──────── Record set ────────
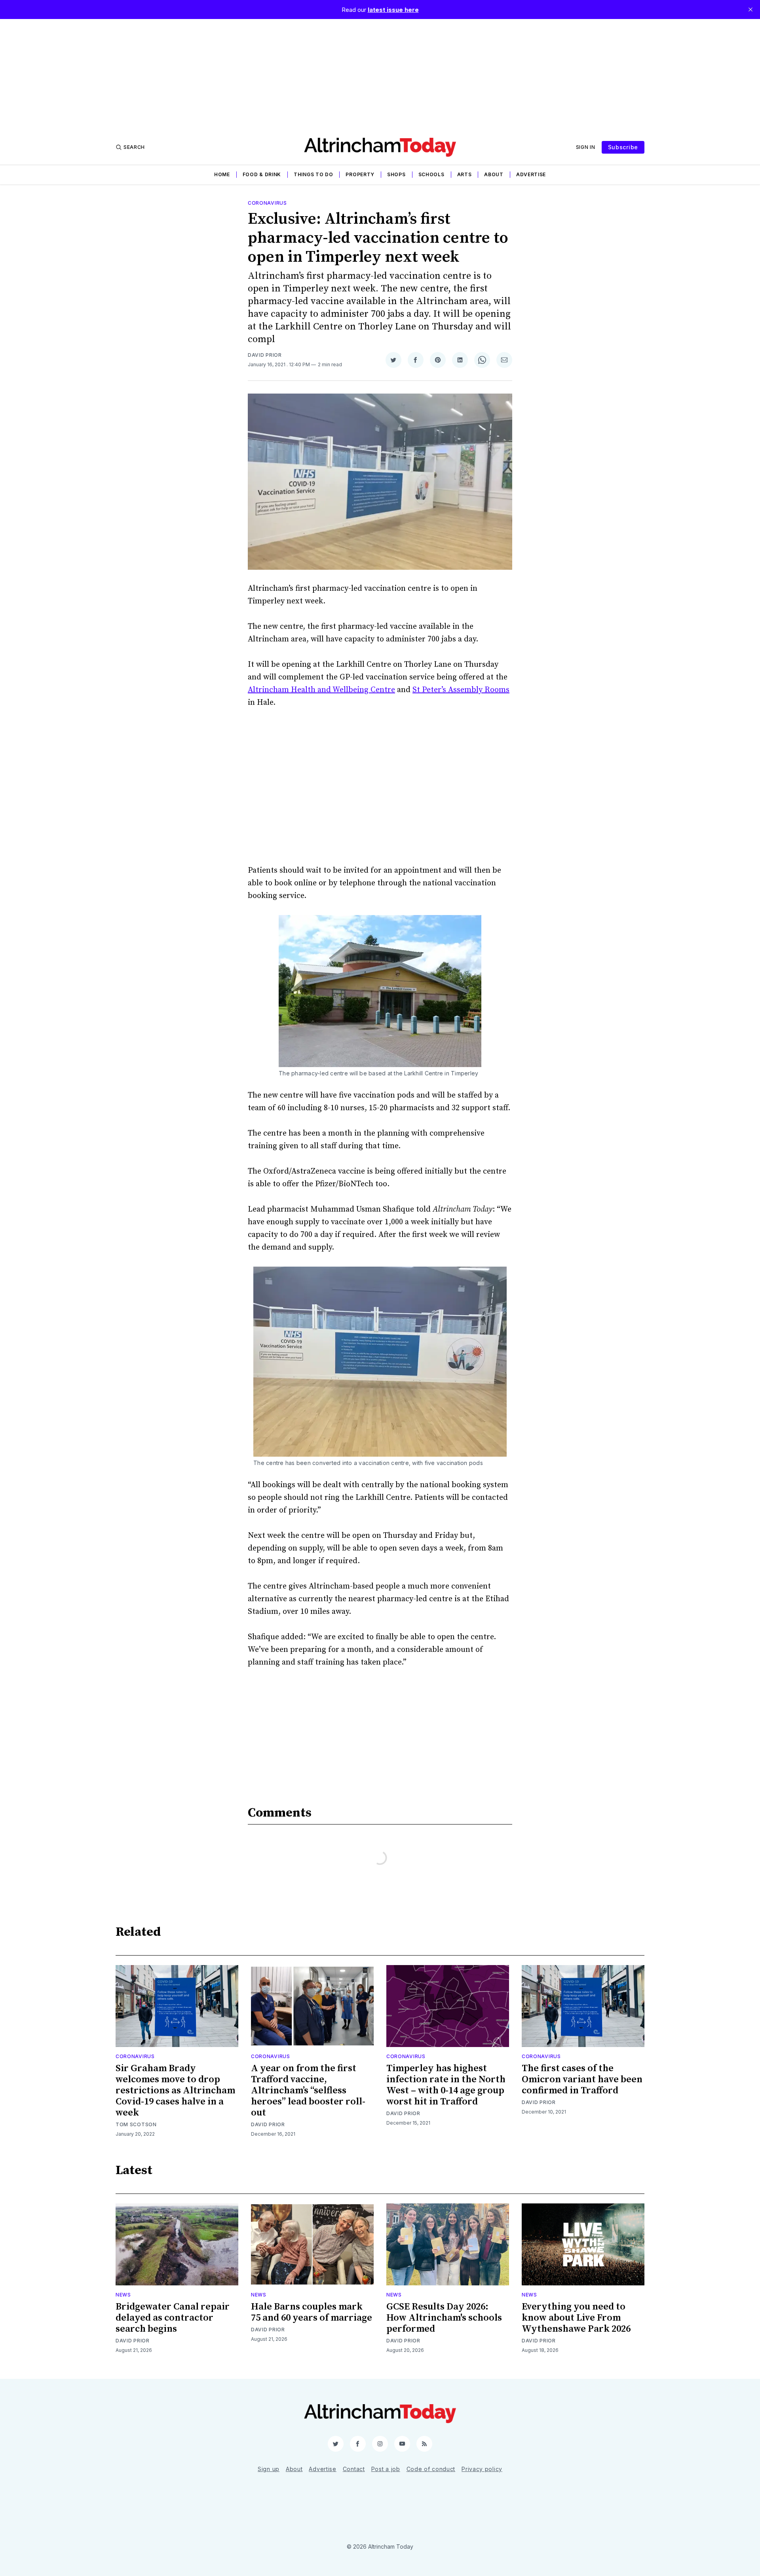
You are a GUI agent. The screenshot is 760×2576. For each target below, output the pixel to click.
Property (360, 174)
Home (222, 174)
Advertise (531, 174)
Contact (354, 2469)
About (494, 174)
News (123, 2295)
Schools (431, 174)
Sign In (585, 147)
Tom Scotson (136, 2124)
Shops (396, 174)
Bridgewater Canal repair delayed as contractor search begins (173, 2318)
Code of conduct (431, 2469)
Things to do (313, 174)
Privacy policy (482, 2469)
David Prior (265, 355)
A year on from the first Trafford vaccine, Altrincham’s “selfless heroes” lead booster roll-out (308, 2090)
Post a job (385, 2469)
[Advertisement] (380, 74)
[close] (750, 9)
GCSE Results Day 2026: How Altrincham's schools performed (444, 2318)
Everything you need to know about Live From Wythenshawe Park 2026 (576, 2318)
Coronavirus (267, 203)
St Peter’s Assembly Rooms (460, 690)
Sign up (268, 2469)
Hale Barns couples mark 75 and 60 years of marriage (311, 2312)
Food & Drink (262, 174)
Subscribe (623, 147)
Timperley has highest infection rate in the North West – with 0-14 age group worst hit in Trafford (445, 2085)
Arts (464, 174)
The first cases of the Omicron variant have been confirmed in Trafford (582, 2079)
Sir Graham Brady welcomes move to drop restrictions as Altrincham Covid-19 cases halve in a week (175, 2090)
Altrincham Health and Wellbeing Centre (321, 690)
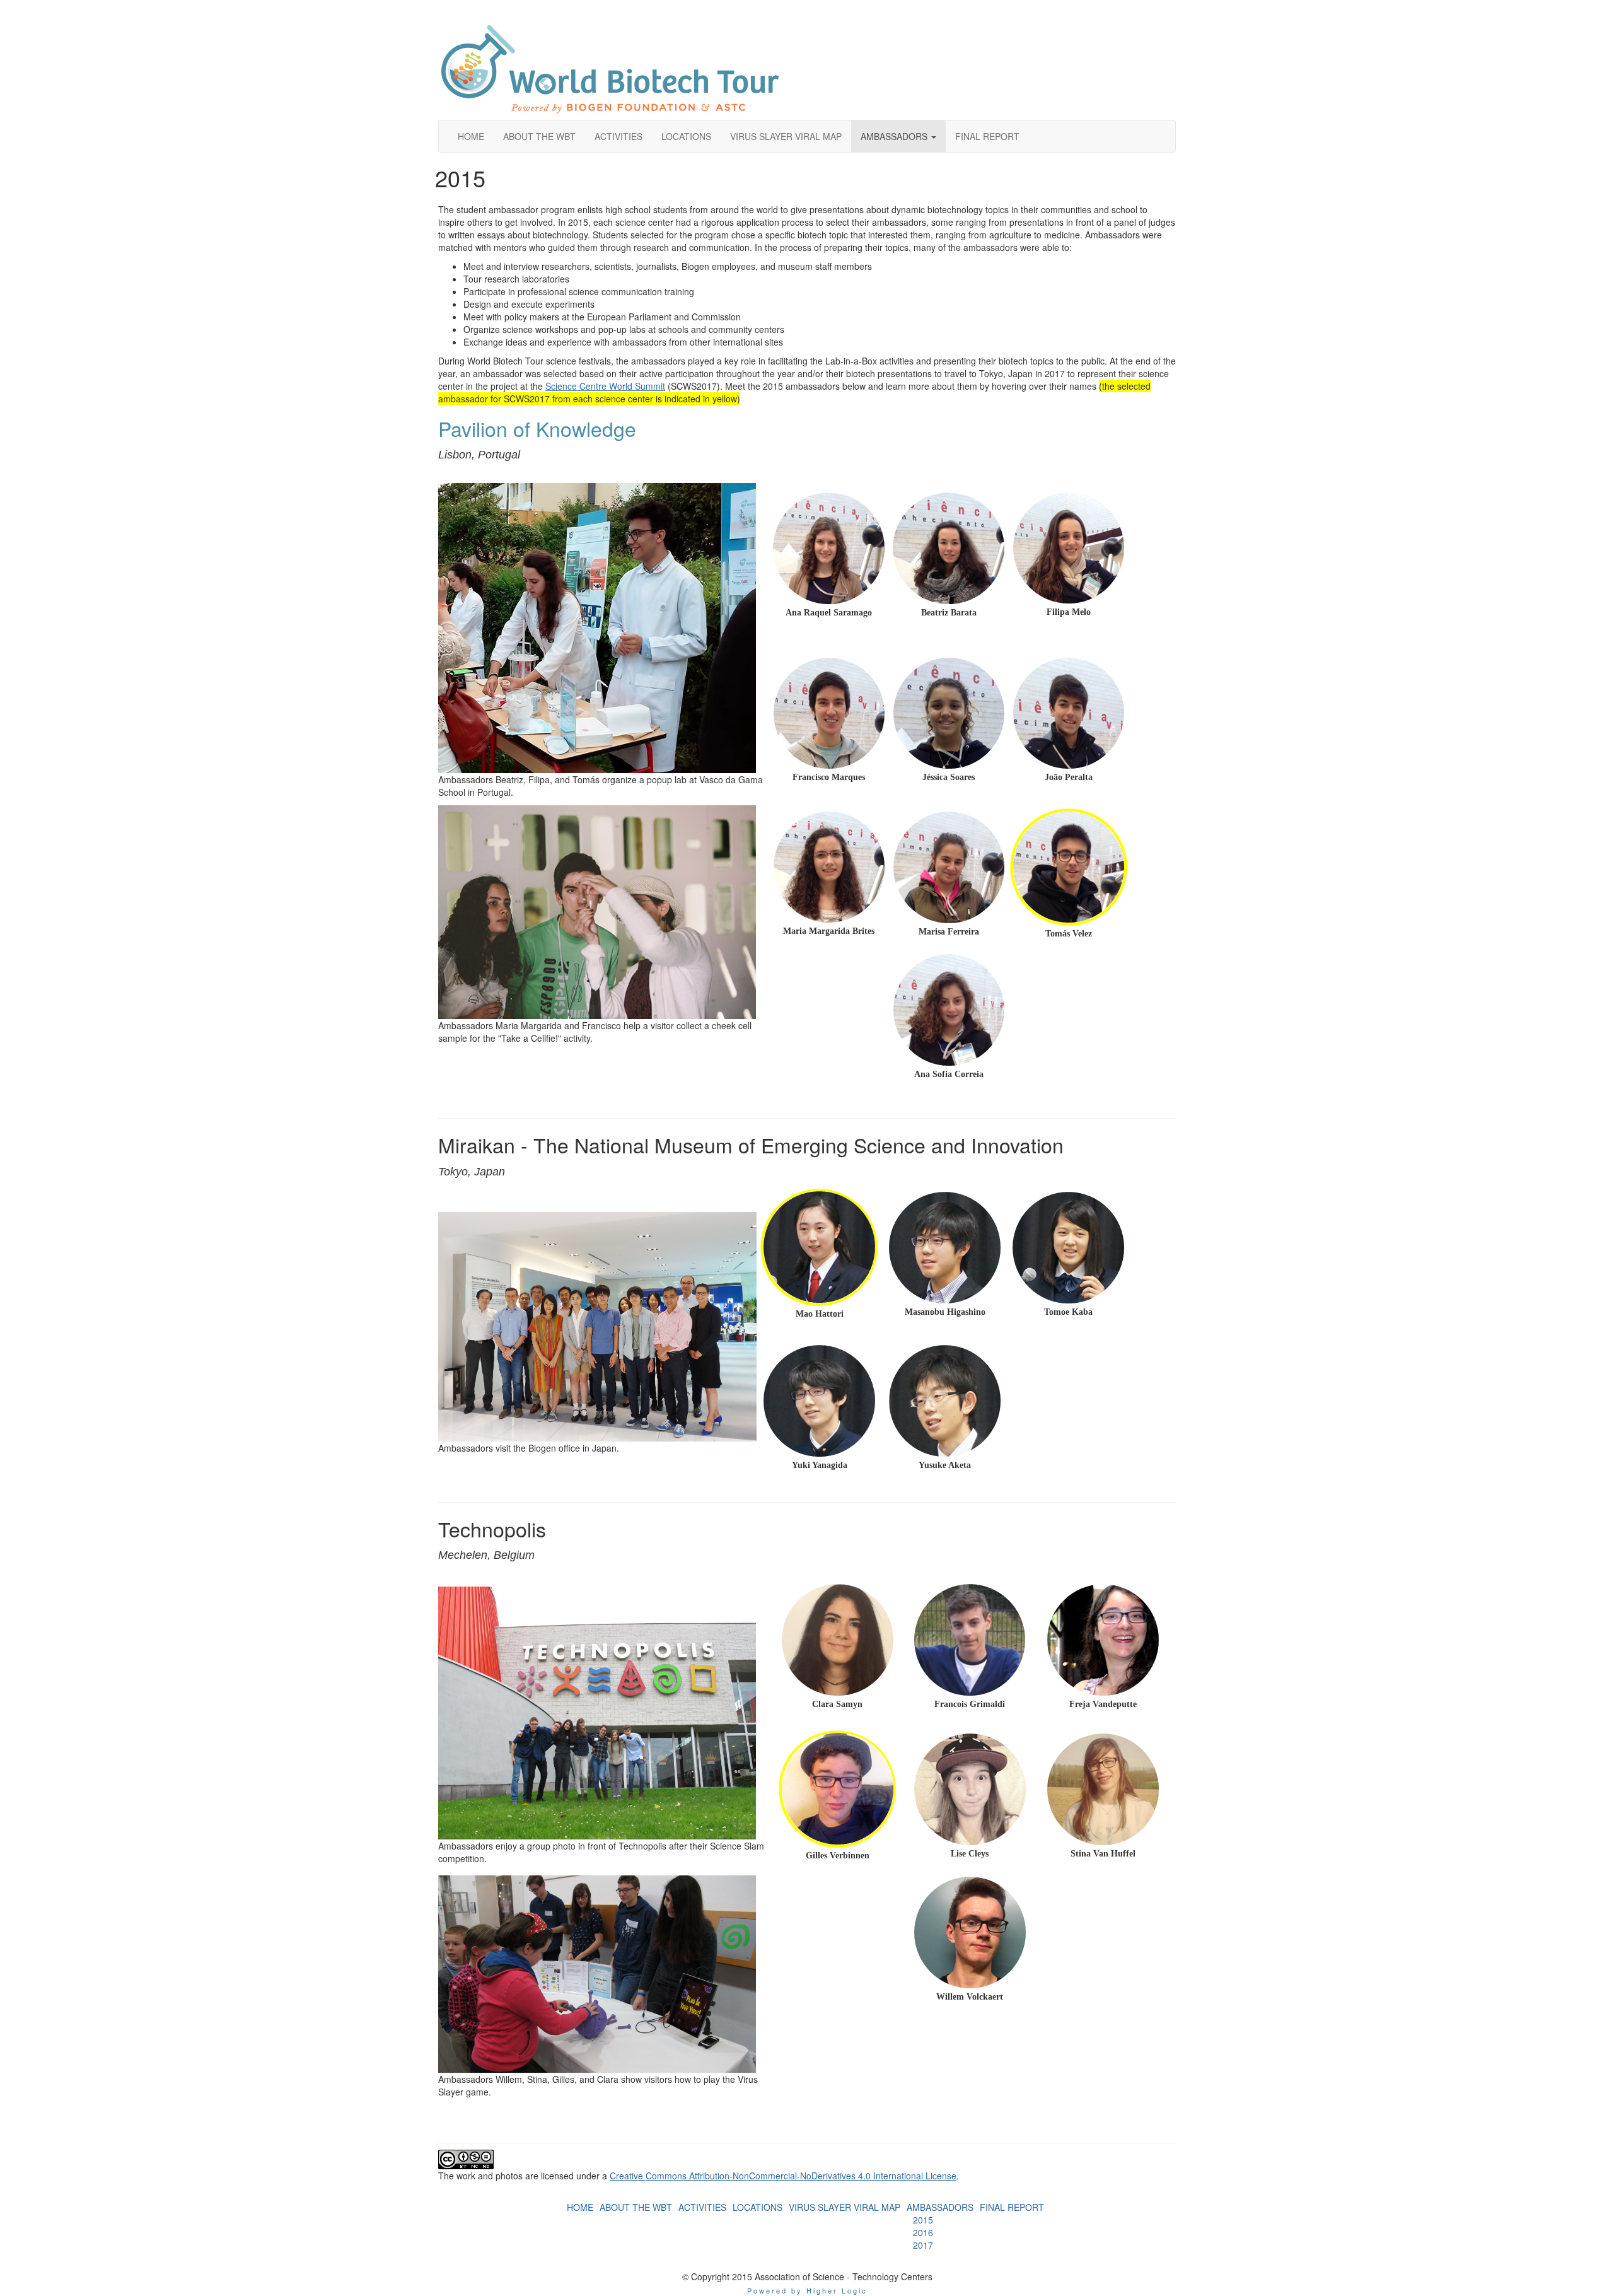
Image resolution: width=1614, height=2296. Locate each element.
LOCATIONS (757, 2207)
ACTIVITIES (702, 2207)
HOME (580, 2207)
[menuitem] (580, 2207)
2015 (923, 2219)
────────
In your transcription of the listing above, match each line exactly and include no pictures.

(Response to the exercise):
You are a GUI agent. The screenshot is 760×2576. For each target below, output the pixel to click.
Property (360, 174)
Home (222, 174)
Advertise (531, 174)
Contact (354, 2469)
About (494, 174)
News (123, 2295)
Schools (431, 174)
Sign In (585, 147)
Tom Scotson (136, 2124)
Shops (396, 174)
Bridgewater Canal repair delayed as contractor search begins (173, 2318)
Code of conduct (431, 2469)
Things to do (313, 174)
Privacy policy (482, 2469)
David Prior (265, 355)
A year on from the first Trafford vaccine, Altrincham’s “selfless heroes” lead booster roll-out (308, 2090)
Post a job (385, 2469)
[Advertisement] (380, 74)
[close] (750, 9)
GCSE Results Day 2026: How Altrincham's schools performed (444, 2318)
Everything you need to know about Live From Wythenshawe Park 2026 (576, 2318)
Coronavirus (267, 203)
St Peter’s Assembly Rooms (460, 690)
Sign up (268, 2469)
Hale Barns couples mark 75 and 60 years of marriage (311, 2312)
Food & Drink (262, 174)
Subscribe (623, 147)
Timperley has highest infection rate in the North West – with 0-14 age group worst hit in Trafford (445, 2085)
Arts (464, 174)
The first cases of the Omicron variant have been confirmed in Trafford (582, 2079)
Sir Graham Brady welcomes move to drop restrictions as Altrincham Covid-19 cases halve in a week (175, 2090)
Altrincham Health and Wellbeing Centre (321, 690)
Image resolution: width=1614, height=2296. Locate each element.
LOCATIONS (757, 2207)
ACTIVITIES (702, 2207)
HOME (580, 2207)
[menuitem] (580, 2207)
2015 (923, 2219)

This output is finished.